▸ **WHAT THE TASK ASKS**: Taking the line with "Image resolution: width=1024" as the first and the last line of the listing as the final one, please copy exactly those lines and no others, without pictures.
:: GIVEN RECORDS ::
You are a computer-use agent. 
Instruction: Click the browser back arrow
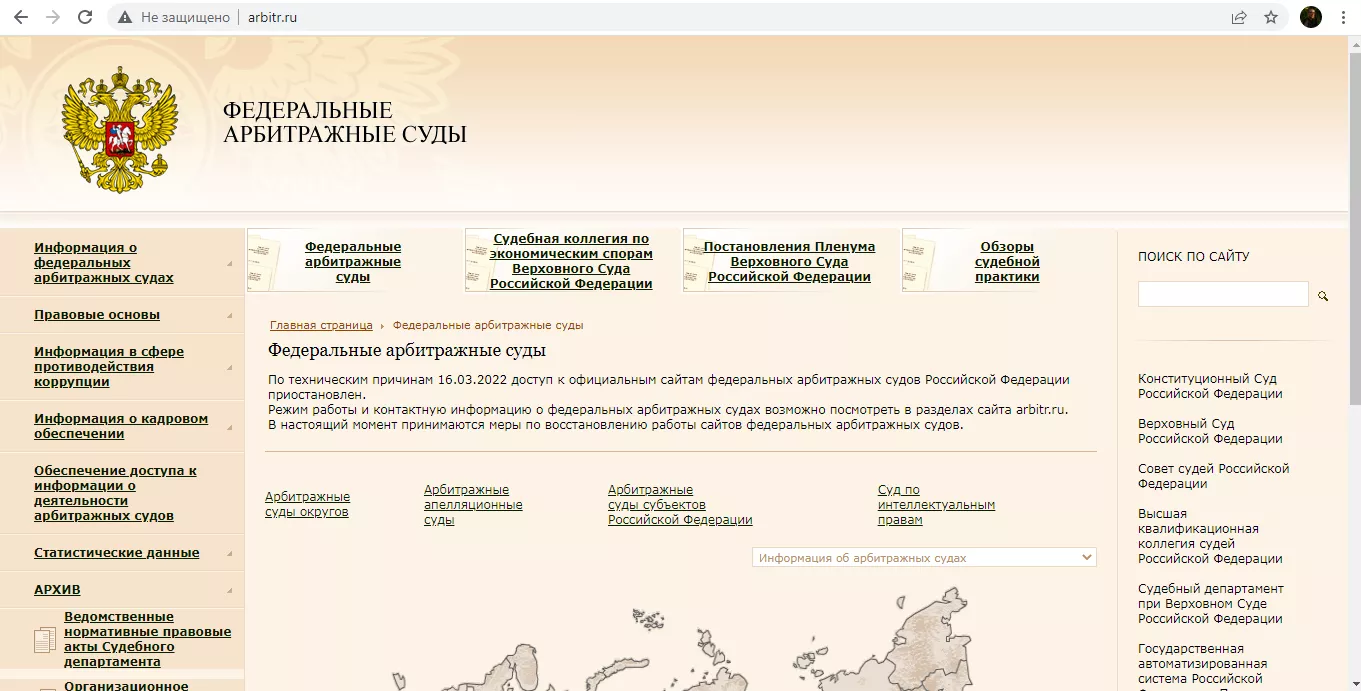coord(21,17)
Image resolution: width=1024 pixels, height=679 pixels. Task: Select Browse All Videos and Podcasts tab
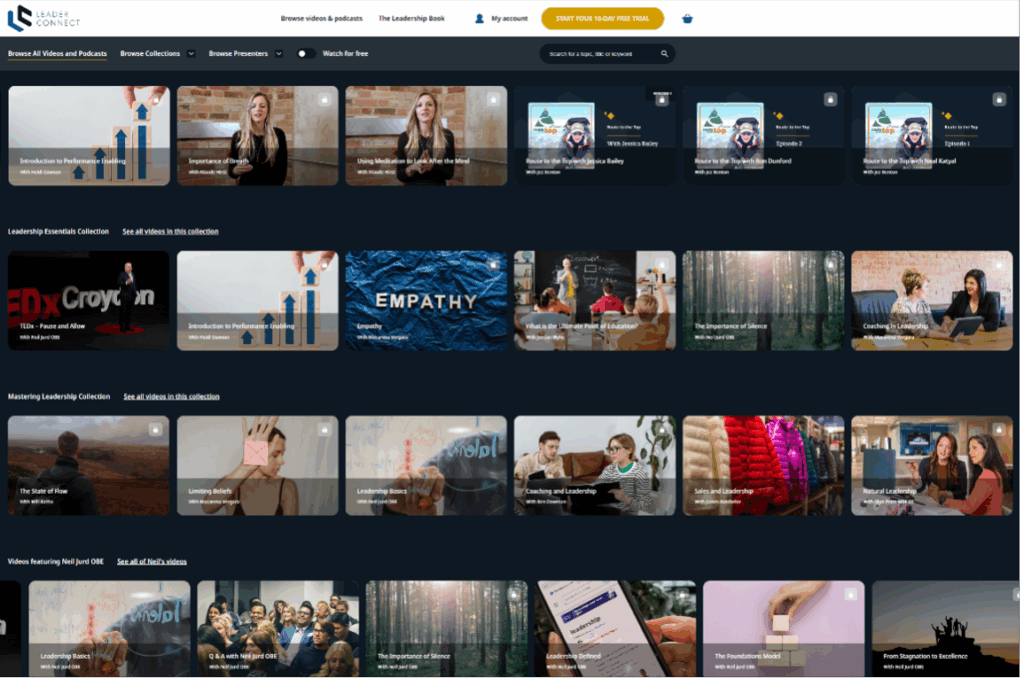[57, 54]
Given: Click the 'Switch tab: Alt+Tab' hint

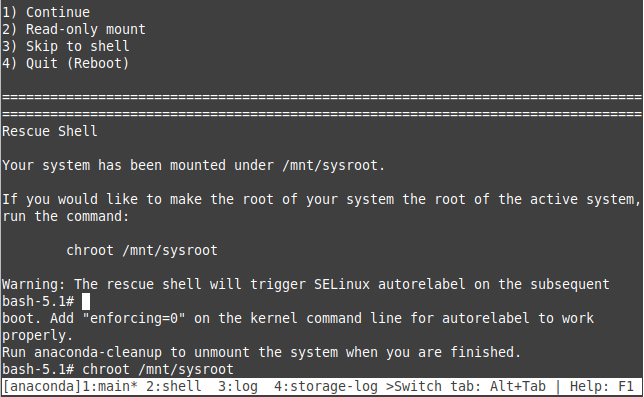Looking at the screenshot, I should click(x=470, y=386).
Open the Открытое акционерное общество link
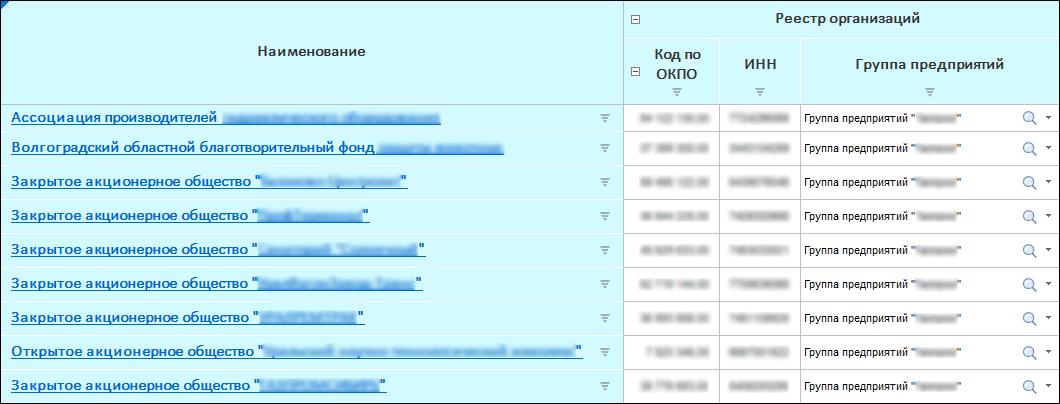Viewport: 1060px width, 404px height. [x=132, y=352]
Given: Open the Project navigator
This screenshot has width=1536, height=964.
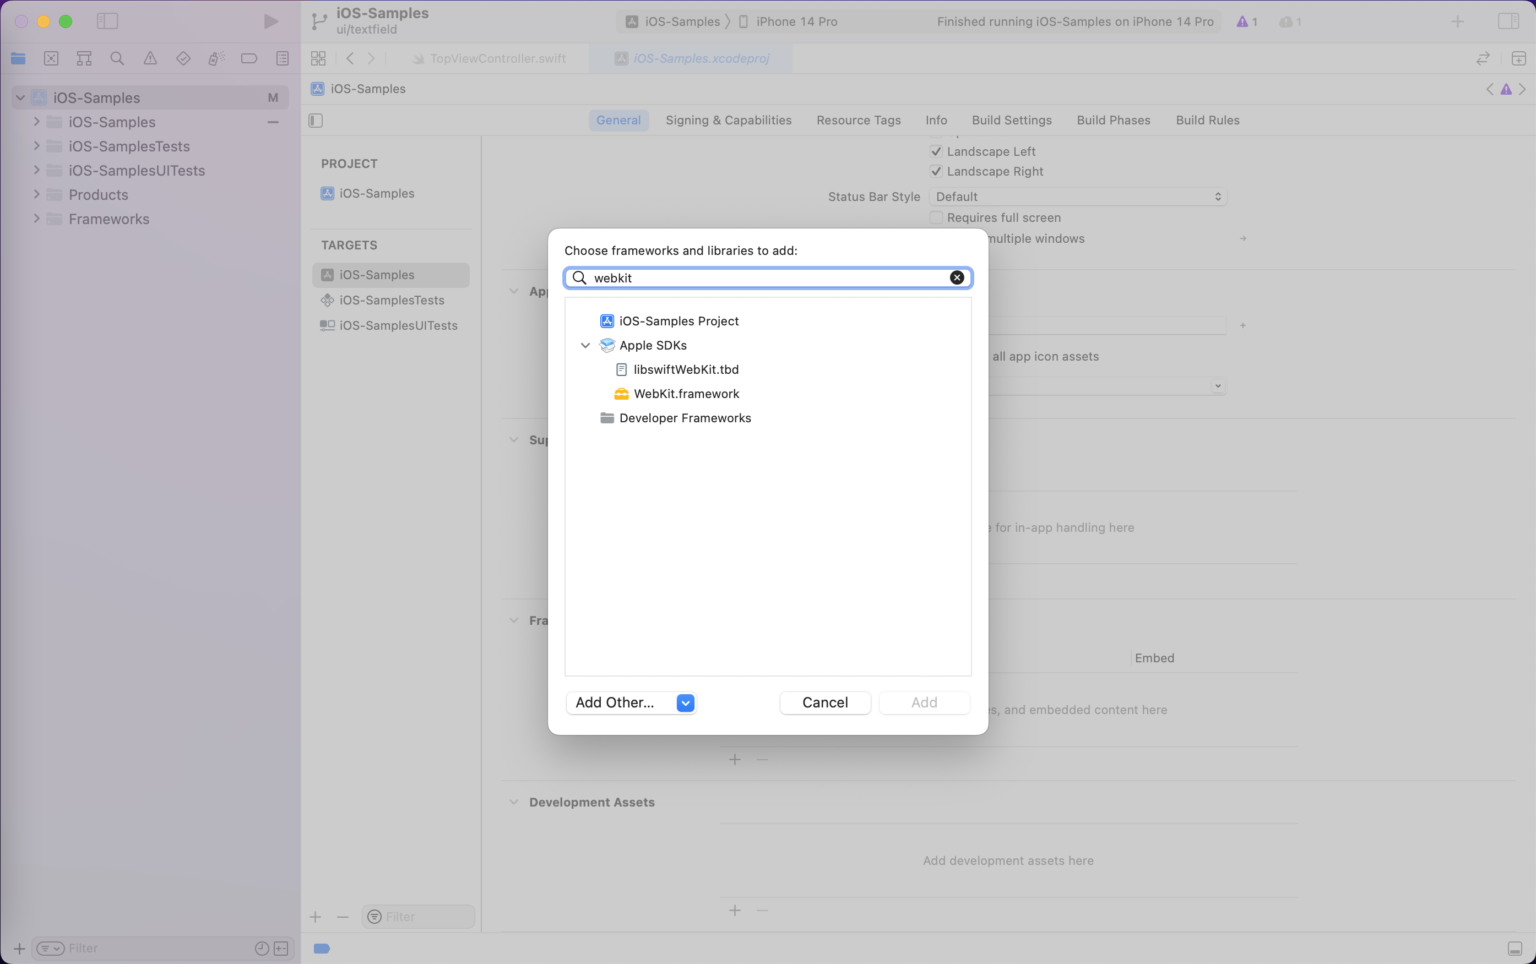Looking at the screenshot, I should click(x=18, y=57).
:::
▸ **SOLUTION FOR THIS EXERCISE**:
Image resolution: width=1024 pixels, height=679 pixels. Task: Select Browse All Videos and Podcasts tab
[57, 54]
Given: Click the 'Switch tab: Alt+Tab' hint

Looking at the screenshot, I should click(x=470, y=386).
Open the Открытое акционерное общество link
Viewport: 1060px width, 404px height. [x=132, y=352]
Given: Open the Project navigator
This screenshot has width=1536, height=964.
Looking at the screenshot, I should click(x=18, y=57).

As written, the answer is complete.